§ Stated task
Replace "dropdown" with "drop-down list" everywhere in the data below, and reproduce every line with everything else unchanged.

§ Entries supplied

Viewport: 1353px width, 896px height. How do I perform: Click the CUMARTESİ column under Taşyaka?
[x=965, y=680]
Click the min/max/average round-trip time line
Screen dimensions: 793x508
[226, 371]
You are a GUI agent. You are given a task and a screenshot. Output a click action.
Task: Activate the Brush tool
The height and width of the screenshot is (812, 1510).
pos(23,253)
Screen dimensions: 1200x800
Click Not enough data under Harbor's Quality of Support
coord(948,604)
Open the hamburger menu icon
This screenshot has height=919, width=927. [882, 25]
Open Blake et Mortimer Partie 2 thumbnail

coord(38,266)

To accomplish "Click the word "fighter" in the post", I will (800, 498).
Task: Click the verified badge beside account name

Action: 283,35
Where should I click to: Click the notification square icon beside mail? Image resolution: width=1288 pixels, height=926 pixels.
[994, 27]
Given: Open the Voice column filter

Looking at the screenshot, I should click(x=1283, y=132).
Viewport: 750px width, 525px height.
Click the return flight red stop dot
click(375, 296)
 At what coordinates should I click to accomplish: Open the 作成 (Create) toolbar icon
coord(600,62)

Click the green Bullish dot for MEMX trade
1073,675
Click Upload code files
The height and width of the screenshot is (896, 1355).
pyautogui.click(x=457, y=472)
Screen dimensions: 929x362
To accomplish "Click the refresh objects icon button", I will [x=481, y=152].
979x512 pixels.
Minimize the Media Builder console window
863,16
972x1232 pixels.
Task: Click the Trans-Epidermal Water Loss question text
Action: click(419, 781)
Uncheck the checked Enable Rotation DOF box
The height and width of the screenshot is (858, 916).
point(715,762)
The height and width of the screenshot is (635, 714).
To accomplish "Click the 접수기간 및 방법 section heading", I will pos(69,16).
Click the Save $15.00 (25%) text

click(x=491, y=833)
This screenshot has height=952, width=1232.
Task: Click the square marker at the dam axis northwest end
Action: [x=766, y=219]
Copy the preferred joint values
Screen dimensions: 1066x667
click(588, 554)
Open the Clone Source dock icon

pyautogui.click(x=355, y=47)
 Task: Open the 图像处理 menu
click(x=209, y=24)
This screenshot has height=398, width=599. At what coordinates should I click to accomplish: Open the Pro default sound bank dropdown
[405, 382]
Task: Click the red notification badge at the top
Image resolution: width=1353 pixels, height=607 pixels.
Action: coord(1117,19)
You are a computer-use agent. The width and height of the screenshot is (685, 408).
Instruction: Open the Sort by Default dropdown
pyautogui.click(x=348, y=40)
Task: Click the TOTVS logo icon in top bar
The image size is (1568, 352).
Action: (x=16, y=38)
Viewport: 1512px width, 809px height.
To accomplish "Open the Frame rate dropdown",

§ Answer to this problem
Viewport: 1353px width, 896px height. How do I perform: Click the CUMARTESİ column under Taşyaka?
[x=965, y=680]
Click the min/max/average round-trip time line
Screen dimensions: 793x508
[226, 371]
You are a GUI agent. You are given a task and a screenshot. Output a click action.
Task: Activate the Brush tool
The height and width of the screenshot is (812, 1510).
pos(23,253)
Screen dimensions: 1200x800
Click Not enough data under Harbor's Quality of Support
coord(948,604)
Open the hamburger menu icon
This screenshot has height=919, width=927. [882, 25]
Open Blake et Mortimer Partie 2 thumbnail

coord(38,266)

To accomplish "Click the word "fighter" in the post", I will (800, 498).
Task: Click the verified badge beside account name

Action: 283,35
Where should I click to: Click the notification square icon beside mail? Image resolution: width=1288 pixels, height=926 pixels.
[994, 27]
Given: Open the Voice column filter

Looking at the screenshot, I should click(x=1283, y=132).
Viewport: 750px width, 525px height.
Click the return flight red stop dot
click(375, 296)
 At what coordinates should I click to accomplish: Open the 作成 (Create) toolbar icon
coord(600,62)

Click the green Bullish dot for MEMX trade
1073,675
Click Upload code files
The height and width of the screenshot is (896, 1355).
pyautogui.click(x=457, y=472)
Screen dimensions: 929x362
To accomplish "Click the refresh objects icon button", I will [x=481, y=152].
979x512 pixels.
Minimize the Media Builder console window
863,16
972x1232 pixels.
Task: Click the Trans-Epidermal Water Loss question text
Action: click(419, 781)
Uncheck the checked Enable Rotation DOF box
The height and width of the screenshot is (858, 916).
point(715,762)
The height and width of the screenshot is (635, 714).
To accomplish "Click the 접수기간 및 방법 section heading", I will pos(69,16).
Click the Save $15.00 (25%) text

click(x=491, y=833)
This screenshot has height=952, width=1232.
Task: Click the square marker at the dam axis northwest end
Action: [x=766, y=219]
Copy the preferred joint values
Screen dimensions: 1066x667
click(588, 554)
Open the Clone Source dock icon

pyautogui.click(x=355, y=47)
 Task: Open the 图像处理 menu
click(x=209, y=24)
This screenshot has height=398, width=599. At what coordinates should I click to accomplish: Open the Pro default sound bank drop-down list
[405, 382]
Task: Click the red notification badge at the top
Image resolution: width=1353 pixels, height=607 pixels.
Action: coord(1117,19)
You are a computer-use agent. The width and height of the screenshot is (685, 408).
Instruction: Open the Sort by Default drop-down list
pyautogui.click(x=348, y=40)
Task: Click the TOTVS logo icon in top bar
The image size is (1568, 352).
Action: (x=16, y=38)
Viewport: 1512px width, 809px height.
To accomplish "Open the Frame rate drop-down list",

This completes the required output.